I did overclock it. It's a 3200 MHz module running at 3600; pretty typical for a gaming machine.

Of course, overclocked or not, I don't get memory errors. Just the occasional EDAC event.


interesting to see the coincidence with solar flares


My current PC has ECC memory and I will never go back to non-ECC memory. The stability increase is noticeable, especially when using RAM as a cache drive.


This problem has no ultimate solution. I've seen all components flip bits, CPUs, networking cards, RAM, most often you just can't know for sure what did it. You can remedy it a bit (like with ECC), but ultimately there will always be corruption if you process hundreds of petabytes of data. Get used to it, your computer executes an instruction with a probability extremely close to 1, but not equal to 1.

Deep in the archives of a well known tech company is a very well documented case of a bit flip that caused the wrong function to be executed in a C++ v-table. The big oof was that this function was the equivalent of an SQL "drop table", and just happened to be 32 bytes off of a very benign function that did something like stat(). Really funny stuff once the crisis is over :)


ECC isn't a terribly complicated technology, and can be used in all those cases.

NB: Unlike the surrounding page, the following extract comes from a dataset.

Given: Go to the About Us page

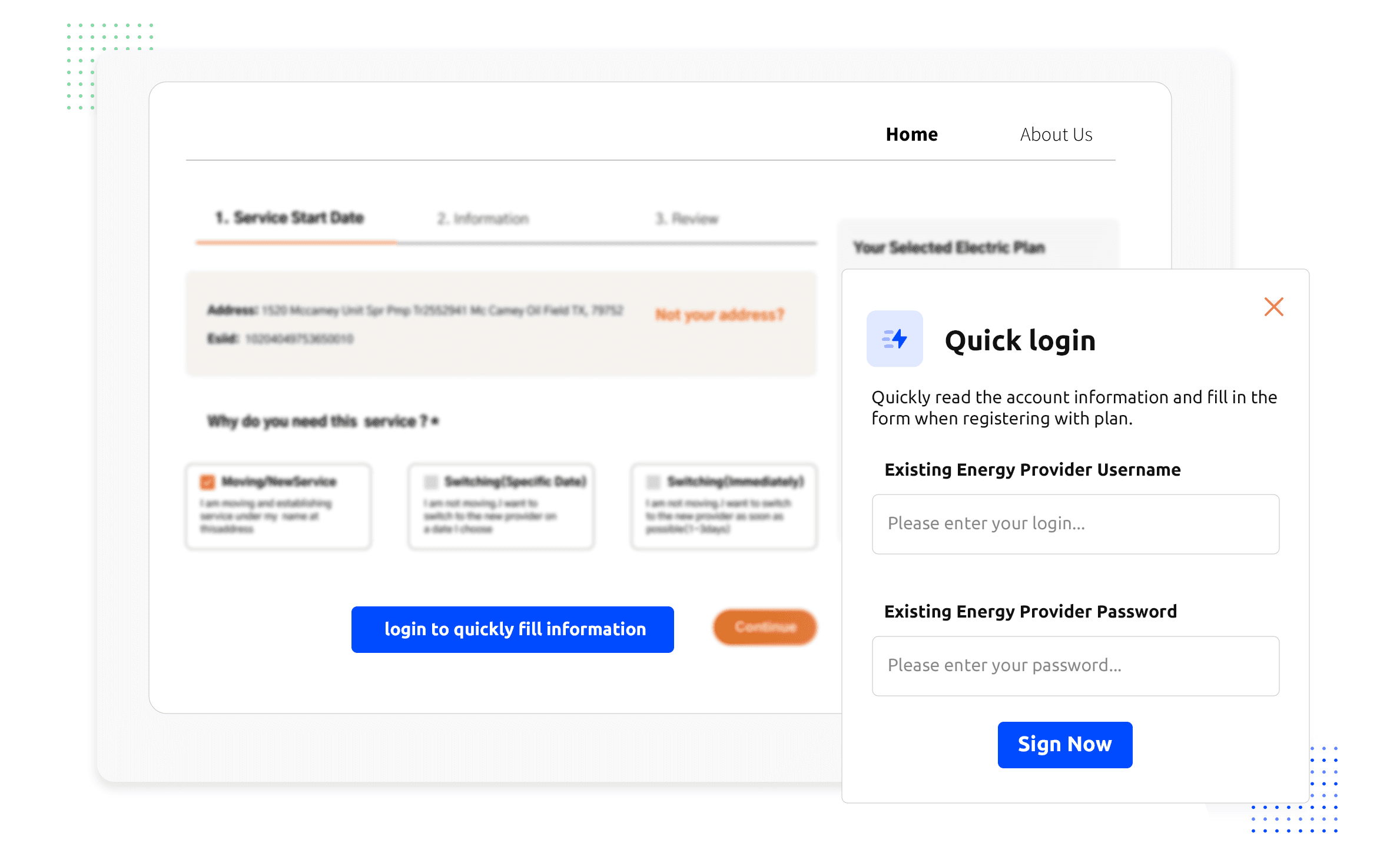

In limited cases, a checksum is good enough. If you checksum outgoing data, and verify it on reception, then it being corrupted in transit whether on the network card or the cable can be detected and transparently compensated for.

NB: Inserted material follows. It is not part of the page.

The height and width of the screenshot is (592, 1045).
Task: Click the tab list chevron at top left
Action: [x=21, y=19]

Really, we can do much better than to "get used to it".


You are under the impression that CPUs and other chips always perform the same instructions as are written in the code, and only RAM can flip bits because DRAM is DRAM :)

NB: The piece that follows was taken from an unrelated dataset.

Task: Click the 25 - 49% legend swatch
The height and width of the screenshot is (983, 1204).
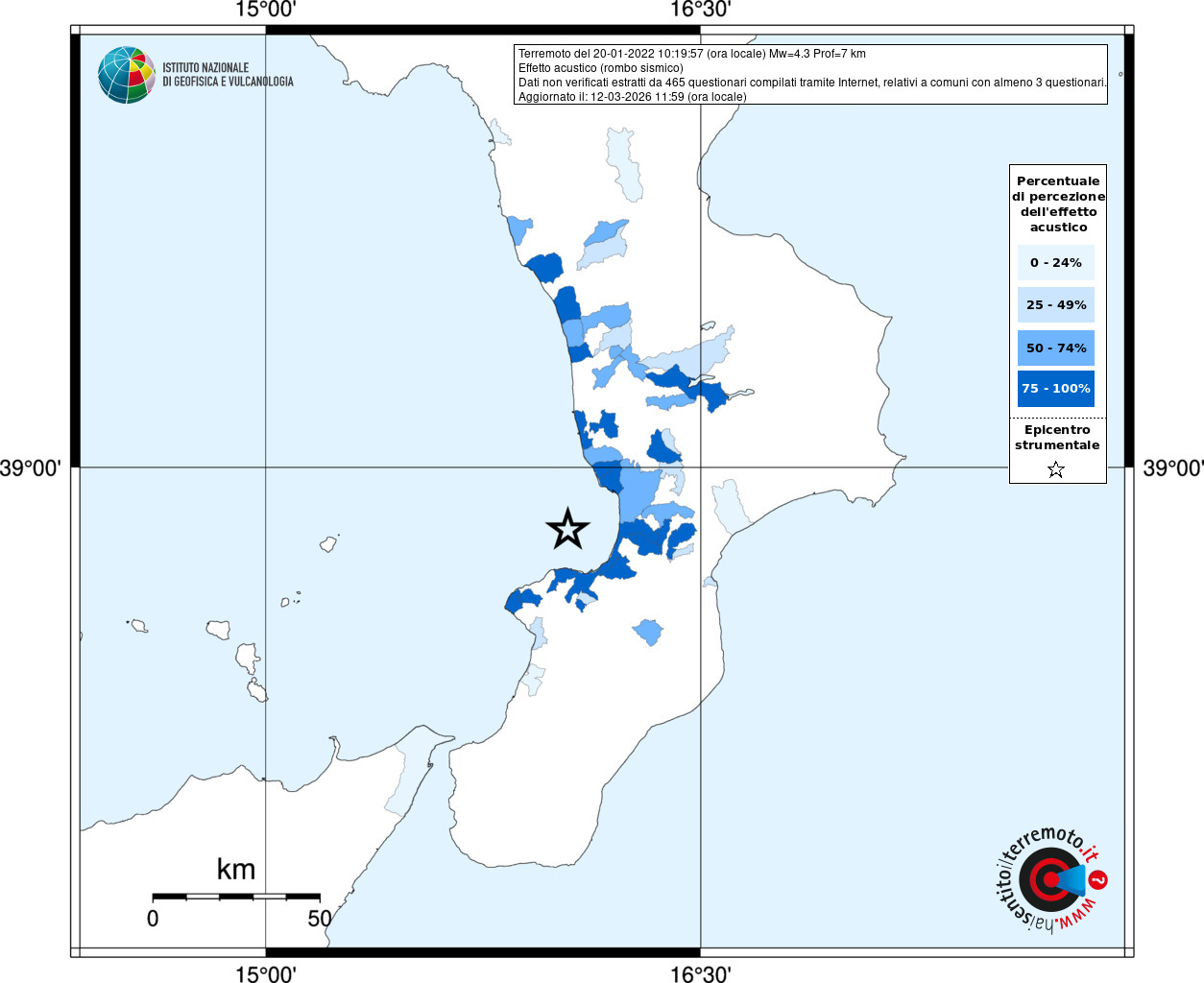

It can (and should! whenever possible) be improved, not fixed. There's always that pesky gamma that can hit a specific transistor, even if it is deep underground. Gamma cannot be fully stopped. At certain scales data corruption becomes directly measurable. And yes, corruption levels vary between pieces of hardware.


Sure but once your registers, cache, data bus and address bus has ECC you have vastly smaller area that can flip.

You can even just buy (well, chipaggedon aside) ARM cores that have 2 chips running in parallel and faulting when the result is different


> You can even just buy (well, chipaggedon aside) ARM cores that have 2 chips running in parallel and faulting when the result is different

See dual-core lock-step Arm chips (used for automotive).


Of course not. I'm not saying we can have perfection. I'm saying that we can do much better, using methods and technologies that are very old at this point.

The reason why we don't is laziness and market segmentation, mostly.


> You are under the impression that CPUs and other chips always perform the same instructions as are written in the code, and only RAM can flip bits because DRAM is DRAM :)

I thought L2/L3 is ECC (at least on Intel, though L1 I think is parity only)


The probability of a bit flip depends on the size of the transistor used. RAM tends to pack many small transistors.


OP said: We can do better

You replied: it should be improved, not (it cannot be completely 100%) fixed

Your error: replying to a strawman


> ultimately there will always be corruption if you process hundreds of petabytes of data.

Your statement is in practical terms false.

Error correction exists, and adding enough redundancy to make any corruption have such a tiny chance of being undetected that the whole history of the universe could go by without it happening is a problem that was solved over 60 years ago with the invention of the Reed-Solomon code,


Is this something that's documented publicly? I'd love to read more.


If this is the same issue at the same well known tech company that I recall, it wasn't a hardware failure but a case of undefined behaviour. The existing code used memset to initialize a struct with zeroes, then someone else added a virtual method (to it? to a base? or member?) which caused the struct to grow a vptr. Now the memset was clobbering the vptr. They compiled this program with some form of link time optimization and the compiler emitted assembly that tested the vptr against one of two known values, and when it didn't match (because it was NULL) it must be the other known value! Either way it didn't use the vtable, it just made direct calls to the appropriate member functions, which led to a "drop table". As part of resolution it also led to https://reviews.llvm.org/rL130299 for compile-time checking and also UBSan's `-fsanitize=vptr` for runtime checking.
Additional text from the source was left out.